In the UK itself, the law was repealed in 1961 after the British Medical Association and the Church of England campaigned to have it removed. Two reasons are reported for this successful change in a document by Taskeen. Taskeen is is a non-profit organisation focusing on changing people’s attitudes and behaviours towards mental health and well-being in Pakistan through awareness, education, expression, and advocacy. They support that healthy minds and bodies can enable our people to lead healthy lives, leading to a healthier society for a happier Pakistan. It was co-founded by Dr Taha Sabri, a public health practitioner, and Mr Irfan Mustafa, a businessman and philanthropist. Their efforts at drawing attention of people towards the rewriting of Section 325 PPC are finally being noticed after years of struggle to get their voice heard.

Dr Sabri noted, “One of the ways in which mental illness manifests is through suicide. When the distress experienced by people suffering from mental illness becomes too intense, they may attempt to escape from this reality by taking their own lives.”

§ Data to examine:

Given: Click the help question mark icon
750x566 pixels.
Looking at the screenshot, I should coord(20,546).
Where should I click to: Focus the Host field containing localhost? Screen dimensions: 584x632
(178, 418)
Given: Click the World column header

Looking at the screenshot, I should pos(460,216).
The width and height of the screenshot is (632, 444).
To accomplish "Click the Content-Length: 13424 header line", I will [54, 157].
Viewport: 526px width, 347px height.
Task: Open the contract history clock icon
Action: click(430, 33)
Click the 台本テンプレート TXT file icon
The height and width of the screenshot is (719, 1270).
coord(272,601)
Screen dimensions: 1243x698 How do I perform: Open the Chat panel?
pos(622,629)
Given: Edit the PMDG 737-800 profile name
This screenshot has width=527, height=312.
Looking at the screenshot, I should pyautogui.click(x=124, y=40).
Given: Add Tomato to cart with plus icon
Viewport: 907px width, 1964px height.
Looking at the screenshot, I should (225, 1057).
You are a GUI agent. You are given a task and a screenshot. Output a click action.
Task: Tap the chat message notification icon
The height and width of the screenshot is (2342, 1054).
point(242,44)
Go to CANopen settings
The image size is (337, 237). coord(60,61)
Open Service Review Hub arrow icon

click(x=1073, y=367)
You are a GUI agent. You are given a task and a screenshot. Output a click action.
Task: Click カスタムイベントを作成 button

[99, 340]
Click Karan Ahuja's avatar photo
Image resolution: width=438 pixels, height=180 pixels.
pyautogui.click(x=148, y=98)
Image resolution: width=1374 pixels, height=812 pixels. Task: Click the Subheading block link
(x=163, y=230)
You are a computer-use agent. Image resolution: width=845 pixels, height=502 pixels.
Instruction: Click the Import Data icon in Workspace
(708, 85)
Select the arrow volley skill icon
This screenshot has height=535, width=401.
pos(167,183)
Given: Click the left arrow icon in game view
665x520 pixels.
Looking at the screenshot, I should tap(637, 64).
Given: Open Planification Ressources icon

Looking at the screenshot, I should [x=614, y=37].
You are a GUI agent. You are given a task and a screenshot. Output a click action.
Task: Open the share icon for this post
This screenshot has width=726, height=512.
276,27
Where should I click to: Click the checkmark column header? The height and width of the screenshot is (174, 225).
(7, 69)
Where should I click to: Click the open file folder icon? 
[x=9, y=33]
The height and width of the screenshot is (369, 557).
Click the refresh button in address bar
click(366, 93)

§ What is required:
Retype the part of the passage about Taskeen and Section 325 PPC that begins with "In the UK itself, the" and ends after "their voice heard.".

§ Task solution:
In the UK itself, the law was repealed in 1961 after the British Medical Association and the Church of England campaigned to have it removed. Two reasons are reported for this successful change in a document by Taskeen. Taskeen is is a non-profit organisation focusing on changing people’s attitudes and behaviours towards mental health and well-being in Pakistan through awareness, education, expression, and advocacy. They support that healthy minds and bodies can enable our people to lead healthy lives, leading to a healthier society for a happier Pakistan. It was co-founded by Dr Taha Sabri, a public health practitioner, and Mr Irfan Mustafa, a businessman and philanthropist. Their efforts at drawing attention of people towards the rewriting of Section 325 PPC are finally being noticed after years of struggle to get their voice heard.